此次能力測試活動中結果不滿意實驗室存在陰性測試樣品出現陽性的結果。假陽性結果的出現,主要由以下幾方面因素造成：一是硬件環境方面,部分檢測實驗室空間布局和區域劃分存在缺陷,為防止從PCR反應間污染的擴散,最好將PCR實驗室分區或者分成多個房間,嚴格從潔凈區(前區)到污染區(后區)的單向流程[14];二是軟件操作方面,操作過程不規范、人員技術等方面存在不足,防污染意識淡薄,因此極容易出現假陽性結果的情況;三是測試過程中部分參測單位在結果報告單的模糊分析,暴露了對CyHV-2檢測流程不夠熟悉等問題。建議承擔檢測任務的實驗室加強該方面培訓,將檢測誤差風險降到最低。此次測試結果不滿意的實驗室中,57次不滿意結果中有13次是假陽性和假陰性導致,占22.80%。導致假陽性的主要原因是在試驗過程中未嚴格按照操作規程進行,忽視細節,導致樣品污染。為避免產生假陽性,應在以下檢測步驟中特別注意：DNA提取過程中避免交叉污染,尤其注意更換移液器吸頭和避免手指沾染樣品液體;PCR反應體系加樣時,注意更換移液器吸頭,按照空白對照、陰性對照、待檢樣品、陽性對照的順序加樣;電泳點樣時,避免樣品量過多溢出點樣孔,或手抖使樣品流入其他點樣孔[15]。

3.3 參考物質的規范

參考物質作為整個檢測質量體系運行情況的監控與指示起到非常重要的作用,其使用和保存均應有規范的記錄并應統一或者定期對其有效性進行監控[11,16]。有的單位PCR檢測未設置陽性對照,有的單位結果報告中電泳圖未作標記。不滿意結果中有10次是因上述原因導致的。

3.4 樣品接收時間

因能力測試項目參加單位較多,能力測試樣品分批次使用快遞發出,據統計,接收樣品時間期限從2 d到5 d不等,樣品的性質未受到氣溫等外界因素的影響。
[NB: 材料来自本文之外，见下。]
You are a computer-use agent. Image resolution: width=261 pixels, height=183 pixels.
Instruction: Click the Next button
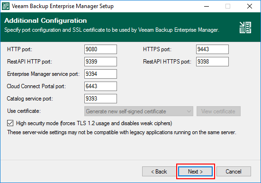coord(195,171)
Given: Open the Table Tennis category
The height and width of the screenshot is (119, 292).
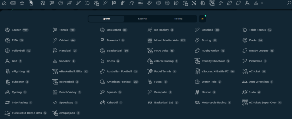Looking at the screenshot, I should tap(257, 30).
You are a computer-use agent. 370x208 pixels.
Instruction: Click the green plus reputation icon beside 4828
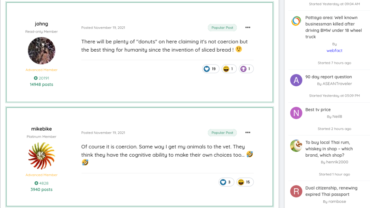point(36,183)
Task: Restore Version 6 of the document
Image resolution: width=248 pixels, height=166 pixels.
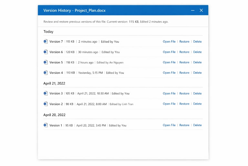Action: click(x=184, y=52)
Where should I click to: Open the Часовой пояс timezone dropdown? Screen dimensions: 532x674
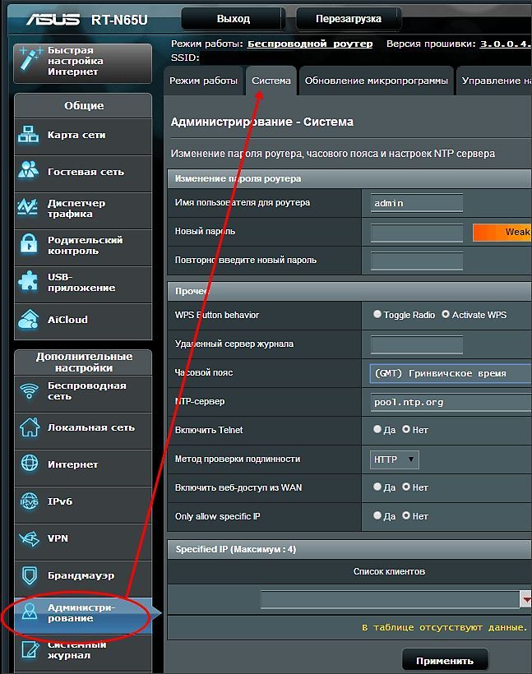[451, 373]
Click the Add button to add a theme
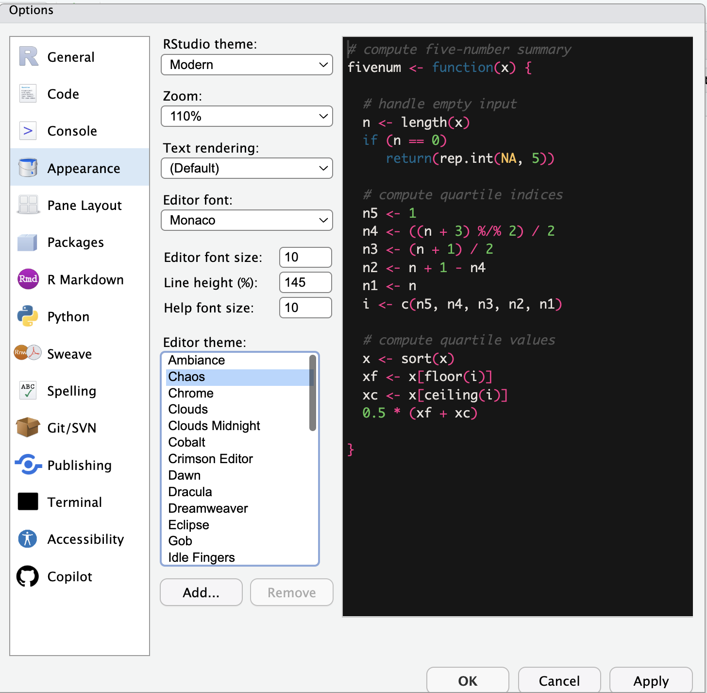 pyautogui.click(x=201, y=592)
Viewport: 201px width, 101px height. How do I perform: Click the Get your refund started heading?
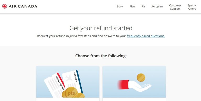(101, 28)
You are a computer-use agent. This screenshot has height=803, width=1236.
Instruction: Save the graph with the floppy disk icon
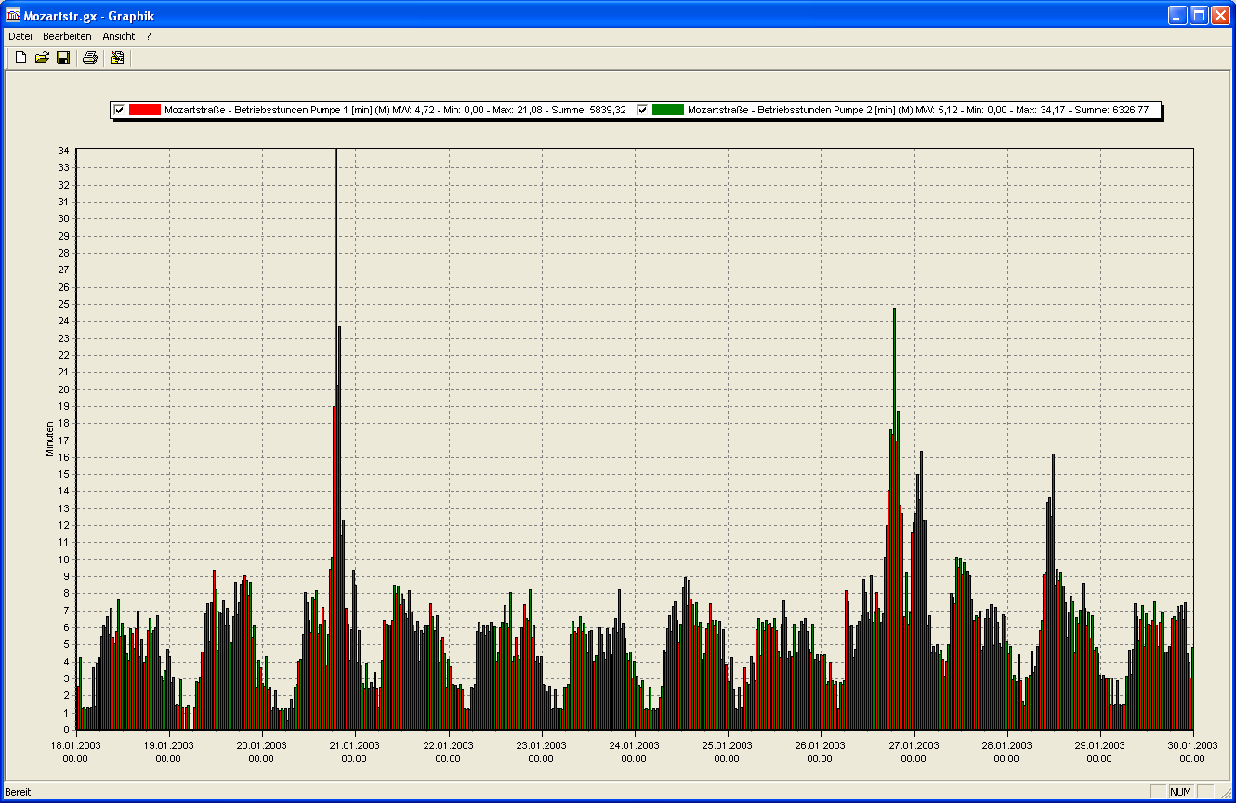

穩定性試驗結果顯示37 ℃放置9 d時仍能擴增出目的條帶。

3.5 實驗室間檢測能力的差異

實驗室檢測能力,除了測試預期結果滿意外,其他的細節,比如實驗記錄、溝通交流、問題處理等方面也可以全面反映出一個實驗室的綜合能力。通過此次能力測試活動,在參測實驗室中確實存在能力參差不齊的情況。

能力測試項目開展過程中,隨樣品寄送了測試項目的“作業指導書”,對參測單位的代碼、樣品的保存方式、狀態、采用標準、結果提交時間等信息做了詳盡的說明。但部分實驗室對作業指導書重視度不夠,并未認真閱讀和理解,從而影響檢測結果的判定。某些單位未按照作業指導書要求提交完整的實驗記錄,建議參加單位認真閱讀“作業指導書”,嚴格按照指導書的要求撰寫結果報告單和實驗記錄。

4 結語

2018—2022年先后開展的5次鯽造血器官壞死病病原檢測能力驗證項目,檢測樣品為CyHV-2-pol、CyHV-2-hel病毒樣顆粒溶液與草魚組織勻漿液制備的盲樣,檢測標準為GB/T 36194—2018《金魚造血器官壞死病毒檢測方法》。經統計,2018年有67家單位參加能力驗證測試,滿意率86.57%;2019年有71家單位參加能力驗證測試,滿意率83.10%;2020年有74家單位參加能力驗證測試,滿意率86.50%;2021年有106家單位參加能力驗證測試,滿意率87.74%;2022年有92家單位參加能力驗證測試,滿意率85.86%。除2019年滿意率稍低外,其余4年均超過85.00%。通過這5次能力驗證活動,客觀反映了國內實驗室CyHV-2核酸檢測技術水平較高,因技術問題導致檢測結果錯誤的占不滿意結果的22.80%,今后還需在實驗室管理和試驗操作細節上嚴格控制[17]。因此,通過此項能力驗證,表明大部分實驗室具備了鯽造血器官壞死病病原檢測能力和質量管理水平,可以承擔該病原的檢測和監測工作,同時各參加實驗室有必要將實驗室管理和技術人員能力測試考察工作長期化,以期不斷提升和維持各實驗室的檢測能力水平,為中國水生動物疫病監測和防控提供技術支持。